Mean Centering: Helpful but Not a Universal Fix
Because an interaction term is the product of two variables, it tends to be highly correlated with those variables on their own. This correlation (called multicollinearity) can inflate the uncertainty around your estimates. A common recommendation is to mean-center your variables before creating the interaction term: subtract each variable’s average so the values are centered around zero. This can make the individual coefficients easier to interpret, since “zero” now means “average” rather than some extreme or meaningless value.
However, centering doesn’t always reduce multicollinearity the way textbooks suggest. Research in Educational and Psychological Measurement found that when data points cluster in groups rather than spreading symmetrically, centering can actually increase the multicollinearity problem. The practical advice: plot your data first. If the two predictor variables are spread roughly symmetrically, centering helps. If the data appear in distinct clusters, centering may not improve anything.

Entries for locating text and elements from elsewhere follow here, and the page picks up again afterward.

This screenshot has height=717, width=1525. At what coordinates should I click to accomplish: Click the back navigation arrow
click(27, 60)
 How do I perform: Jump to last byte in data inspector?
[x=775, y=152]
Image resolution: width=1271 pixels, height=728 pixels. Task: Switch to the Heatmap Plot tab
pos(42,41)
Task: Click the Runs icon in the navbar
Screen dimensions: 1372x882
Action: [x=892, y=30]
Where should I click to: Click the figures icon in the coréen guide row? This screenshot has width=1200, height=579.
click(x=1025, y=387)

Why Interaction Terms Matter
Without interaction terms, statistical models assume every factor operates independently, like ingredients that contribute to a recipe without affecting each other. In reality, factors modify each other constantly. Exercise might lower blood pressure more in older adults than younger ones. A fertilizer might boost crop yield in wet soil but harm it in dry soil. A teaching method might work well in small classes but backfire in large ones. Interaction terms are how models capture these conditional relationships instead of forcing everything into a simple additive framework.
If you’re reading a study that reports only main effects without testing for interactions, it may be telling an incomplete story. The averages might look unremarkable while dramatic differences hide within subgroups. Interaction terms are the tool that pulls those differences into view.